Kończąc niedzielną wizytą w Salwadorze swą czterodniową podróż, w czasie której odwiedził także Meksyk i Peru, Bush wyraził zadowolenie z powodu zakończenia w Ameryce Środkowej okresu krwawych wojen domowych i ustanowienia tam demokracji.
Bush omawiał z przywódcami państw Ameryki Środkowej amerykańską ofertę, dotyczącą zawarcia układu w sprawie regionalnej strefy wolnego handlu. Pięć krajów Ameryki Środkowej, bez Panamy i Belize, wyeksportowało do USA w 2000 roku towary o wartości 8,3 mld dolarów, a importowało z USA towary o wartości 11,5 mld dolarów. Układ, jak podkreślał Bush, pomógłby w zmniejszeniu tych dysproporcji i rozwoju regionu.

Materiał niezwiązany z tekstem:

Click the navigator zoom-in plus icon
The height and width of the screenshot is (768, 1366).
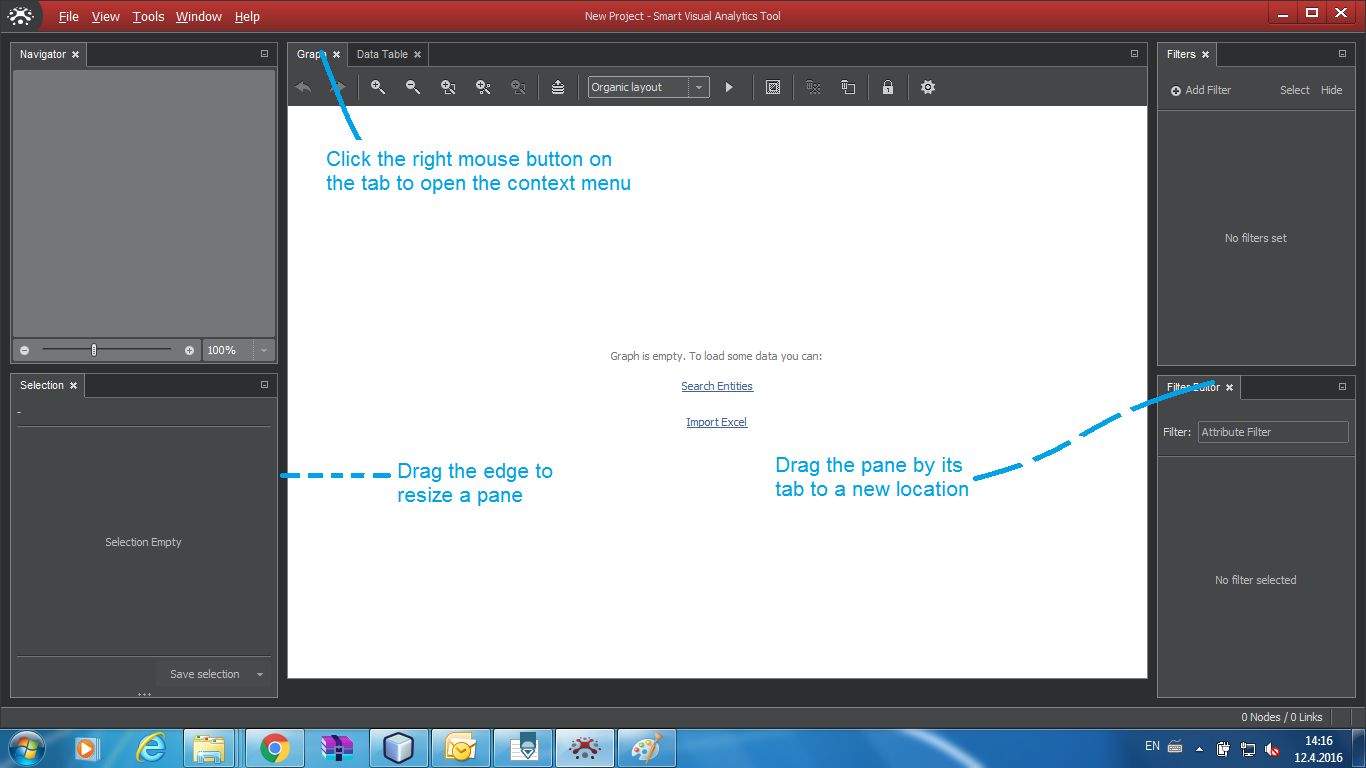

Tematem rozmów Busha w San Salvador były także napięcia w stosunkach z krajami regionu, wynikające z utrudnień w zakresie emigracji zarobkowej do Stanów Zjednoczonych.
W przeddzień wizyty prezydenta USA w Salwadorze biskupi katoliccy Ameryki Środkowej przesłali na jego ręce list z apelem o "bardziej solidarne" traktowanie nielegalnych imigrantów, którzy masowo próbują przedostawać się do USA w poszukiwaniu pracy.